Methods: A total of 31 senior dental hygiene students were divided into treatment and control groups during the fall semester. The treatment group completed a series of chair-side stretching exercises, prior to beginning each clinic session, for approximately 10.5 weeks. Participants completed a modified version of the Standardized Nordic Questionnaire at the beginning (week 0), midpoint (week 5), and end of the study (week 10.5). Descriptive statistics were used to analyze the data.
Results: There were significant differences in the total MSK pain scores reported between the treatment and control groups (p=0.03) in addition to the hand and wrist pain severity scores (p=0.04). Hierarchical multiple regression revealed a model explaining the 38.2% variance in MSK pain between the groups (p=0.021). A majority of participants in the treatment group felt that chair-side stretching exercises neither improved nor worsened their MSK pain. However, more than one-half of the participants felt that the exercises helped increase their conscious level regarding ergonomic practices while delivering patient care.

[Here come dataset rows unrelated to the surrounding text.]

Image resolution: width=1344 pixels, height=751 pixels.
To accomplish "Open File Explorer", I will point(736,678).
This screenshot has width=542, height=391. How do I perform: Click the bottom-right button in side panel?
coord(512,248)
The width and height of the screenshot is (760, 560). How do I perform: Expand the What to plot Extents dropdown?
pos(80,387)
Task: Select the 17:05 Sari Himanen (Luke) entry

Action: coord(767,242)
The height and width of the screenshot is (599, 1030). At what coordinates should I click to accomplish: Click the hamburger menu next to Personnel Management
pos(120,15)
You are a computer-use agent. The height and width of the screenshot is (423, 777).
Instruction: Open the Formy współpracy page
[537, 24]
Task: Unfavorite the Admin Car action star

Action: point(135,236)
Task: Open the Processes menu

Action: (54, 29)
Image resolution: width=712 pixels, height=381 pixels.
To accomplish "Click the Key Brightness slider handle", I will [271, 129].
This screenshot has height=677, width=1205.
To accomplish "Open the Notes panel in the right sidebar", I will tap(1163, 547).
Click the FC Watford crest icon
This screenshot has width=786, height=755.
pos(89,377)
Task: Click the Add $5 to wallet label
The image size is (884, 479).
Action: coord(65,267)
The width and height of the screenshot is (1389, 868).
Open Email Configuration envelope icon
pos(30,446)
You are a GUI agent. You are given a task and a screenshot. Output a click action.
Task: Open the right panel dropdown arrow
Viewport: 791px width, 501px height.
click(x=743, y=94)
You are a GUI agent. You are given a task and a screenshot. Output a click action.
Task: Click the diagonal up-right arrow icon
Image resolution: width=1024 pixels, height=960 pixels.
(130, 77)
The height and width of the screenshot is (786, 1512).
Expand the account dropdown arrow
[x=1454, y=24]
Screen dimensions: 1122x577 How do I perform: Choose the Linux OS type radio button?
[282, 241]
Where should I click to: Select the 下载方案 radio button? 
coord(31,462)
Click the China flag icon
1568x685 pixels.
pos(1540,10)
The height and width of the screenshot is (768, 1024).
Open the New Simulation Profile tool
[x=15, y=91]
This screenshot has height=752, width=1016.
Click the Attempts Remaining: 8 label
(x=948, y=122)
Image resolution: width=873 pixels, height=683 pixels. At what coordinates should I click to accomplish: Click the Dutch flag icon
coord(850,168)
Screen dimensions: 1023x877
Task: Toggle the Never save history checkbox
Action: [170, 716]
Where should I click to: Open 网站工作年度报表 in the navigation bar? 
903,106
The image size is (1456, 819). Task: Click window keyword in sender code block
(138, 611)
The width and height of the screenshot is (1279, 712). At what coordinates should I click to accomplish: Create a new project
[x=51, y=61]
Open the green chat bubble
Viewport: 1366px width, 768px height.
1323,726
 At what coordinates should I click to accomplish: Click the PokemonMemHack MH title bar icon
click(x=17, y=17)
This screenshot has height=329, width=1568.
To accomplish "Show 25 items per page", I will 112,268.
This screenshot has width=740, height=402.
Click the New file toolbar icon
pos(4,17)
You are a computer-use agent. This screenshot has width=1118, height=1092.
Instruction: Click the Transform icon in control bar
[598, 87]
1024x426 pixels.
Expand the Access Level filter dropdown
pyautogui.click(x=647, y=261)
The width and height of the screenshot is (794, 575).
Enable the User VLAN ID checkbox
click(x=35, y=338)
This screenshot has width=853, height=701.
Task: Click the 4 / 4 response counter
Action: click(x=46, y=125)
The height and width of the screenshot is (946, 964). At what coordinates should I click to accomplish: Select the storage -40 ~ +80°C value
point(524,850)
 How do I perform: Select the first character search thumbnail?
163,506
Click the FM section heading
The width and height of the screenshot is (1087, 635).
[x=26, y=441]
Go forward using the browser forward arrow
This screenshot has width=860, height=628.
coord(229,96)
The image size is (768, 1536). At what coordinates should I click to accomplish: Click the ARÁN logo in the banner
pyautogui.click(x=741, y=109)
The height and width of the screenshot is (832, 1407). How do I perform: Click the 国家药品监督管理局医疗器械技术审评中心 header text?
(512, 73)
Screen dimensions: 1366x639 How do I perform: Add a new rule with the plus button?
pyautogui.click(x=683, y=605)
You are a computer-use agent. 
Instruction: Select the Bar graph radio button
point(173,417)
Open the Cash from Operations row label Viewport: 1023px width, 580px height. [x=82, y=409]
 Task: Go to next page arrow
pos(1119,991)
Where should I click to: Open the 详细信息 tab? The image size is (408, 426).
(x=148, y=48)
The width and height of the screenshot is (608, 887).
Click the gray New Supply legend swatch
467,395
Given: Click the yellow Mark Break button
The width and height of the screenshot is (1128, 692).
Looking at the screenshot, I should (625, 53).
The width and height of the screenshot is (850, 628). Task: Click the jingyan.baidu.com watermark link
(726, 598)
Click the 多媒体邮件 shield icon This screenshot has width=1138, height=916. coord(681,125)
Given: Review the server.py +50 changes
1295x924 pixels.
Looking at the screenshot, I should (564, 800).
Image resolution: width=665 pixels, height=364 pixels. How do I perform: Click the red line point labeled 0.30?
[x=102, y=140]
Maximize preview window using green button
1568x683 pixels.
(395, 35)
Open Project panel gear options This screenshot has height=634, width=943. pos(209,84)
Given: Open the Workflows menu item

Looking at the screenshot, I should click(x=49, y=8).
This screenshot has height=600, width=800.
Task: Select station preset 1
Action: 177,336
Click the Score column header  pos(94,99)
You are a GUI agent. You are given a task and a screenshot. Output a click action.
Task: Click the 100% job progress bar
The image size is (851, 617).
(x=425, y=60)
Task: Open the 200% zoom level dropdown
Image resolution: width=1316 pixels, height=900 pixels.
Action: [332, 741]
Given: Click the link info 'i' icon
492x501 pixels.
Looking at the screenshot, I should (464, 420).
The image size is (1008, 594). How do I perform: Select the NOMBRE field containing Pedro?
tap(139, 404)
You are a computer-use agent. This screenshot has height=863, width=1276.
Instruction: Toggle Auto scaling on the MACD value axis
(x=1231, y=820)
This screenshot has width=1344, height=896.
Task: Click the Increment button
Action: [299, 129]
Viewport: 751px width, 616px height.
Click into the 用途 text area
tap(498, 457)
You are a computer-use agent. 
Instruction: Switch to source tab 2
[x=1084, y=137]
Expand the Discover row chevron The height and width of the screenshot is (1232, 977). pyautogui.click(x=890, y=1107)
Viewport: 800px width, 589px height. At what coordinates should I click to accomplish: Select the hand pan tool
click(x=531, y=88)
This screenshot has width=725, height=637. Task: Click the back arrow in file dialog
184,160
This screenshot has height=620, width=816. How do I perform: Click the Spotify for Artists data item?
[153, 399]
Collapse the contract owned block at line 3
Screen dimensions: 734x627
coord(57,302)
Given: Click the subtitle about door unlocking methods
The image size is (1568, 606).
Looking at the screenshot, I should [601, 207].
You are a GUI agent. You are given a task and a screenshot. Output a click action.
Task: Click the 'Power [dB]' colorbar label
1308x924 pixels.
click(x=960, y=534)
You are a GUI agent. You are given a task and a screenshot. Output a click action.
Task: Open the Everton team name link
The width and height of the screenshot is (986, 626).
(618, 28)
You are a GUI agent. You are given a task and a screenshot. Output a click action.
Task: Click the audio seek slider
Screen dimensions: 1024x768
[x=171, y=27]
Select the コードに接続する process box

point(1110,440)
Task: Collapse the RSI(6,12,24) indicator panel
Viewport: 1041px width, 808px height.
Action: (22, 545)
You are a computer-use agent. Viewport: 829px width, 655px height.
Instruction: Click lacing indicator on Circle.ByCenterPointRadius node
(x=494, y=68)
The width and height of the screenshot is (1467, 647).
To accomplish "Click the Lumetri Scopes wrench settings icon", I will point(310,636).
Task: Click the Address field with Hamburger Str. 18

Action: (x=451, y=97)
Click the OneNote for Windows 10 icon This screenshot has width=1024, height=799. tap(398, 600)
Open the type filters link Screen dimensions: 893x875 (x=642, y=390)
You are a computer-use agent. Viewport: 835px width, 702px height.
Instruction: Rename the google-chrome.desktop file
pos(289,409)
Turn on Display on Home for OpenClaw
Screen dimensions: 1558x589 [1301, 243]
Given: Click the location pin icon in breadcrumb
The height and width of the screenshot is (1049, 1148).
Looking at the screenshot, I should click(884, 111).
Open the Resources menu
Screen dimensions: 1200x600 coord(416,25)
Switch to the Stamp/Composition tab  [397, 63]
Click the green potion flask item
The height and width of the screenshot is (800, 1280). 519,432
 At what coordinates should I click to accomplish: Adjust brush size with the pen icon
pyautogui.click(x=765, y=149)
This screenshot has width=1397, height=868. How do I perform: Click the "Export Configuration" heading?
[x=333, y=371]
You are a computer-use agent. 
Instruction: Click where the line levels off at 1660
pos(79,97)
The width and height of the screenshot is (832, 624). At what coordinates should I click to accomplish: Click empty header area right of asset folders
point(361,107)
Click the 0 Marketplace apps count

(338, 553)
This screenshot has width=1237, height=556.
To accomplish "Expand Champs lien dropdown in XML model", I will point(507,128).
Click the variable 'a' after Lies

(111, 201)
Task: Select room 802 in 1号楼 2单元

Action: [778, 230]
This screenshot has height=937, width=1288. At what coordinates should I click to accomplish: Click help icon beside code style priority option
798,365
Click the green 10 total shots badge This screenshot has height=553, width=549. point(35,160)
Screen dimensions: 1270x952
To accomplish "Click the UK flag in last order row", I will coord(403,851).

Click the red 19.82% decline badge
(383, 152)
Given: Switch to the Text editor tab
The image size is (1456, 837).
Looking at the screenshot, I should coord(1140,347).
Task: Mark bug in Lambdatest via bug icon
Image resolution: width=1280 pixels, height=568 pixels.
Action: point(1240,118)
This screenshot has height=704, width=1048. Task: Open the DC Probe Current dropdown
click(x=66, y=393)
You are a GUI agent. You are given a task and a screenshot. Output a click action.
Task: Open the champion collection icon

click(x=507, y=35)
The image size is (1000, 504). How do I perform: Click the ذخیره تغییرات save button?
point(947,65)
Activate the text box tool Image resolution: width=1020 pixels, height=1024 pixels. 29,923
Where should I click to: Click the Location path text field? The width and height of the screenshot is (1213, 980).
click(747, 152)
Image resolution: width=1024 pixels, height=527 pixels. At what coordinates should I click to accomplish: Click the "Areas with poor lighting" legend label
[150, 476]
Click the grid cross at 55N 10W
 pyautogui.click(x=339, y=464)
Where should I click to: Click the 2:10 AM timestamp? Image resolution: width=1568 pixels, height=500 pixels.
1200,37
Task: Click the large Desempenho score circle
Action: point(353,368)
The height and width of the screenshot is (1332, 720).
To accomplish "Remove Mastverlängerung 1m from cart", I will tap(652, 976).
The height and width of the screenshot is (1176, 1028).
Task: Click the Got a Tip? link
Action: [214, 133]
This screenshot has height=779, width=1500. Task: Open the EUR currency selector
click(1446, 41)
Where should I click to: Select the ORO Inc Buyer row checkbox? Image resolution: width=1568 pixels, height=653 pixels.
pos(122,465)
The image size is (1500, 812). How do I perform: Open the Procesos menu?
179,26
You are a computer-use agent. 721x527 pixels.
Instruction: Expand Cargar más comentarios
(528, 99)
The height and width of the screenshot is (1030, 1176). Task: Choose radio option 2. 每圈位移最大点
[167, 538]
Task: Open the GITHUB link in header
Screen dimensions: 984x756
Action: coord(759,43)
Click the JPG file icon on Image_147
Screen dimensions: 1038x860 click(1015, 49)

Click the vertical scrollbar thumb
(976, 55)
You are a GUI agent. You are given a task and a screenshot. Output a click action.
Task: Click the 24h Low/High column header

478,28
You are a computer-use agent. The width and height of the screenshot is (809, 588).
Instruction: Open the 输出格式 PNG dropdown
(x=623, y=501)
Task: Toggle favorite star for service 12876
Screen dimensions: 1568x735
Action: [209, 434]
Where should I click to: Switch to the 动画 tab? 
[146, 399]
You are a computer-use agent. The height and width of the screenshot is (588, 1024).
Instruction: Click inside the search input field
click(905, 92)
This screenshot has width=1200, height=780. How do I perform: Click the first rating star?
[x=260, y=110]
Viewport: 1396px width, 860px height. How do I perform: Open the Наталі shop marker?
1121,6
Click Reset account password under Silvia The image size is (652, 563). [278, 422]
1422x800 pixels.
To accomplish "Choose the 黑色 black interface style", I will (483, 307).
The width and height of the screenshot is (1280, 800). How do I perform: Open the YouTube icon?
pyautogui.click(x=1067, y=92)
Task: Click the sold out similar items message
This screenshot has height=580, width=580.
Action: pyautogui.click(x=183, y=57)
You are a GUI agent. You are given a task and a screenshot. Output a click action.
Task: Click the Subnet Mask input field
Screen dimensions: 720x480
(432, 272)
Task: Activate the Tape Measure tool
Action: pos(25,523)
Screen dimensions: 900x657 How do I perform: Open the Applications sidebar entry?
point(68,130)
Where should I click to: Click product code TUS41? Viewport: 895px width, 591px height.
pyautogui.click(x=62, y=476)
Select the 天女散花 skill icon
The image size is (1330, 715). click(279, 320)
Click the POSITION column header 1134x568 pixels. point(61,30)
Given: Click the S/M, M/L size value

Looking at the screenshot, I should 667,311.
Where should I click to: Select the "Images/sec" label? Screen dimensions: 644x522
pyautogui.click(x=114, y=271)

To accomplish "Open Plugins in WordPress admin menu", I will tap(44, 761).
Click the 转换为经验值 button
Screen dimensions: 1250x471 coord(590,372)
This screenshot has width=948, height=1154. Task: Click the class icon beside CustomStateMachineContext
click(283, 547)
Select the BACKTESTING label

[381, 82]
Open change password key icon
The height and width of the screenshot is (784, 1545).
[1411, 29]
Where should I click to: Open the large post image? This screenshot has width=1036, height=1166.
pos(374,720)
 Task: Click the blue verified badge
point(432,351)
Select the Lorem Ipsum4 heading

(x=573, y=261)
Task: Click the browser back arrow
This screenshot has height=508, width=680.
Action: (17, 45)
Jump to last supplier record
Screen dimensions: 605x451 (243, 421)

Conclusion: Findings from this study suggest that consistent chair-side stretching exercises may be beneficial in reducing and preventing MSK pain, particularly within the hand and wrist region. Future research is needed to determine effective interventions to reduce MSK pain, particularly for the neck, shoulders, and lower back during dental hygiene education.
- dental hygiene students
- dental hygiene education
- musculoskeletal disorders
- ergonomics
- musculoskeletal pain
- stretching exercises
Introduction
Musculoskeletal disorders (MSD), degenerative disorders of the muscles, joints, tendons, nerves and blood vessels that are correlated with repetitive, cumulative trauma occurring over time, are among the most commonly reported injuries in the workforce.1–5 Persistent strain on muscles and joints leads to destructive wear, resulting in pain in the limbs of the upper and lower body.6,7 Musculoskeletal disorders are often associated with work-related risk factors and affect a variety of professions, including nurses, truck drivers, and musicians.7–10 Extensive research studies have addressed the elevated risk and prevalence of MSD among dental personnel.11–17 Dental professionals sit in static positions many hours each day, and bending the neck, raising the shoulders, and exerting force through the hands and arms are among the associated high risk behaviors associated with MSD.6,18–20
Dental hygienists perform scaling procedures that require repetitive motions of the arms and hands; actions that are major contributors to MSD pain.14,19,21 A study of dental hygienists revealed that 93% of respondents reported having some kind of MSD pain within the preceding 12 months and a majority indicated the presence of pain within the wrist or hands, neck, and upper back.19 A systematic review of the literature by Hayes et al. identified similar results, with neck pain affecting 60% of dentists and dental hygienists.13 Comparable results were noted across studies and hand and wrist pain were found to be more common among dental hygienists as compared to dentists or dental assistants.13 Carpal tunnel syndrome (CTS) is a common MSD among dental hygienists.19,22 Work-related tasks including repetitive motions combined with powerful exertion of the hands, arms, and wrists are major contributors to its prevalence19 and CTS has been shown to be the most common MSD diagnosis among dental hygienists and dentists.22 Causes of MSD among dental hygienists are multifactorial, and predictors are difficult to delineate. Hayes et al. evaluated potential contributory elements, including manual vs. ultrasonic instruments, general vs. periodontal practice settings, and physical and psychosocial factors and found each element to be significant MSD risk among the dental hygienists studied.14
Persistent pain from MSD often leads sufferers to seek medical care. Treatment for work-related MSD costs range between 13 to 20 billion dollars annually across all professions in the US.15 In one study of dental hygienists, nearly one-third of the respondents reported seeking medical treatment for neck and upper back work-related pain.19 Two additional studies of dental hygienists found that participants experiencing neck and forearm pain are more likely to take time off, call in sick, or decrease work hours.14,20 Additionally, individuals with pain are more likely to contemplate leaving the profession completely.14,20 Ultimately, consequences of MSD pain lead to loss in revenue for the practitioner and can negatively impact the profession in general.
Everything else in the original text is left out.